Public schools are available to every child, and that’s where 90% of Nevada students are educated. A high-quality public education system helps address inequalities in opportunity and disparities in resources across families and communities. Efforts to defund public schools are directly related to calls to allow public resources to pay for private schools or privately-operated charter schools exacerbates inequality. Unfortunately, backroom dealmaking at the end of legislative sessions has led to the giveaway of millions of dollars in public funds to those profiting from education, including unaccountable charter schools and private schools.
Charter schools were initially promoted by educators who sought to innovate within the local public school system to better meet the needs of their students. Over the last 25 years, charter schools have grown dramatically to include large numbers of charters that are privately managed, largely unaccountable, and not transparent as to their operations or performance. While charter schools themselves are non-profit, many are managed by out-of-state, for-profit charter management organizations, like Academica.
The explosive growth of charters has been driven by deliberate, billionaire-backed efforts to ensure that charters are exempt from the basic safeguards and standards that apply to public schools. This growth has undermined local public schools and communities, without producing any overall increase in student learning and growth. While charters are prohibited from discriminating, they continue to serve far fewer students in poverty, English language learners, and students with disabilities. Efforts to diversify charter school student populations have not been able to correct the structural inequity that is built into the system of charter schools and their relationship to neighborhood public schools.
In 2021, NSEA proposed legislation to require all teachers who provide instruction at charters to be licensed. However, this legislation was met with resistance from the charter industry and was watered down to only require 80% of charter teachers to be licensed. Other small charter reforms have been adopted over the years, but charter school expansion has been left in the hands of the pro-charter Authority.
Meanwhile, NSEA has also played a key role in the fight to make sure public money stays in public schools. This includes killing Education Savings Accounts, the 2015 private school voucher proposal. Last session, the Governor proposed a massive increase to private school vouchers, increasing the program by hundreds of millions of dollars over 10 years and expanding eligibility to wealthier families. While a competitor union sat alongside the administration to present the bill, NSEA pushed back forcefully, and the private school voucher provisions were not passed.

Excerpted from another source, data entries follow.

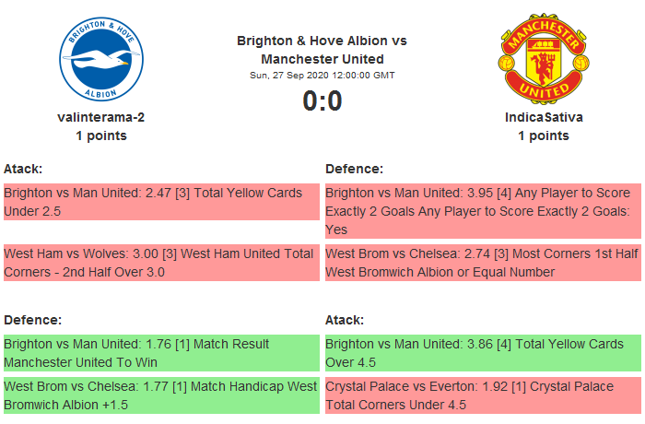Click the left team's Atack heading
Screen dimensions: 645x424
23,169
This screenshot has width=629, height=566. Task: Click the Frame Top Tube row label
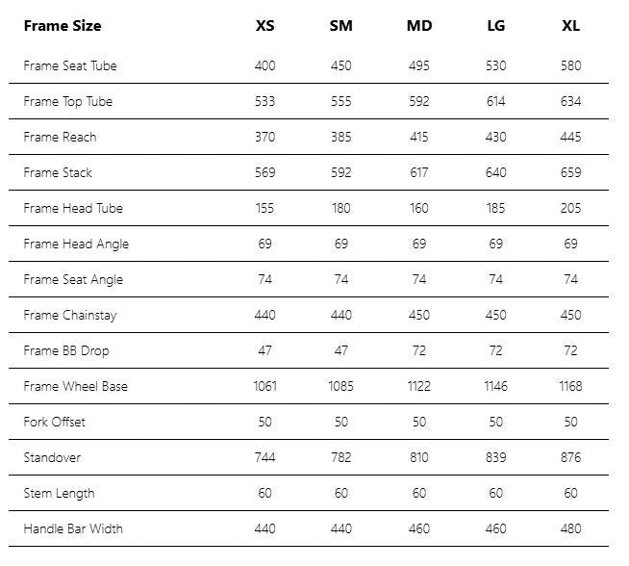[x=68, y=101]
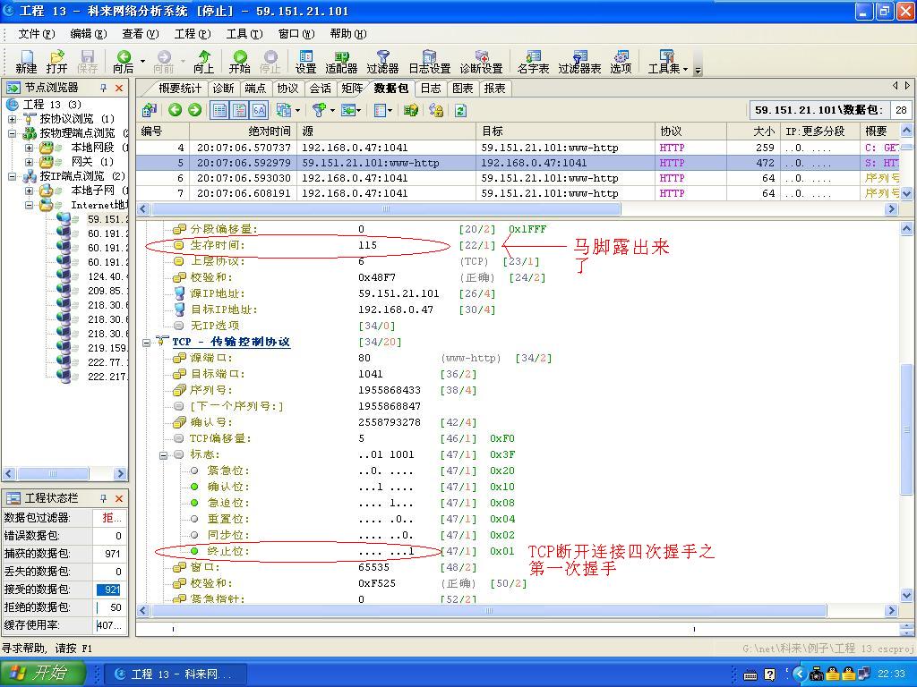Select the 过滤器 (Filter) toolbar icon
917x687 pixels.
coord(382,63)
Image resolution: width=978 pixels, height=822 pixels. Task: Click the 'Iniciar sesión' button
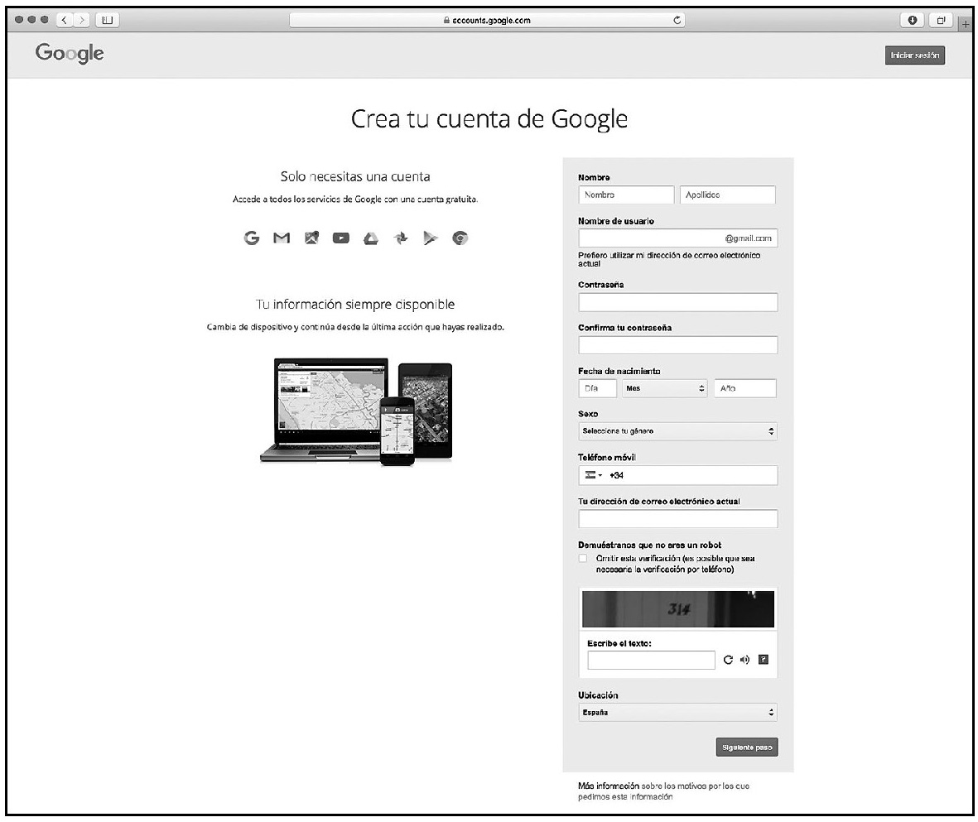tap(914, 55)
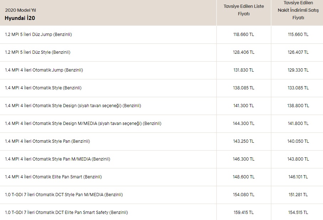Select the Tavsiye Edilen Liste Fiyatı column header
The height and width of the screenshot is (220, 323).
point(243,10)
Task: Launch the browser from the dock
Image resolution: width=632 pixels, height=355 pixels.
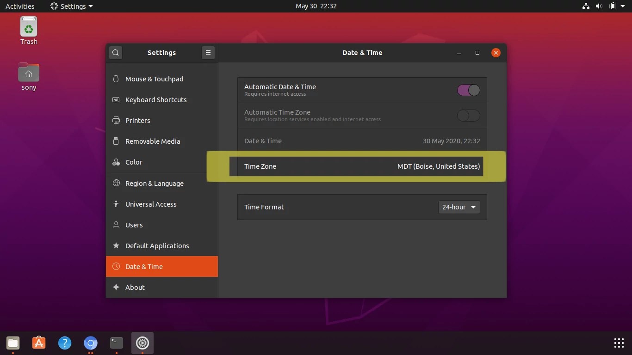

To address these concerns, NSEA SUPPORTS:
- Elimination of private school vouchers (Opportunity Scholarships).
- Require uniform standards for teachers at charter schools and neighborhood public schools, including requiring all charter teachers to be properly licensed.
- Stronger controls for charter schools, including regulations on siting of new charter facilities, limits on the expansion of for-profit education or charter management organizations, and regulations on charter real estate dealings.
- Prohibiting the outsourcing of public jobs, including education support professional positions.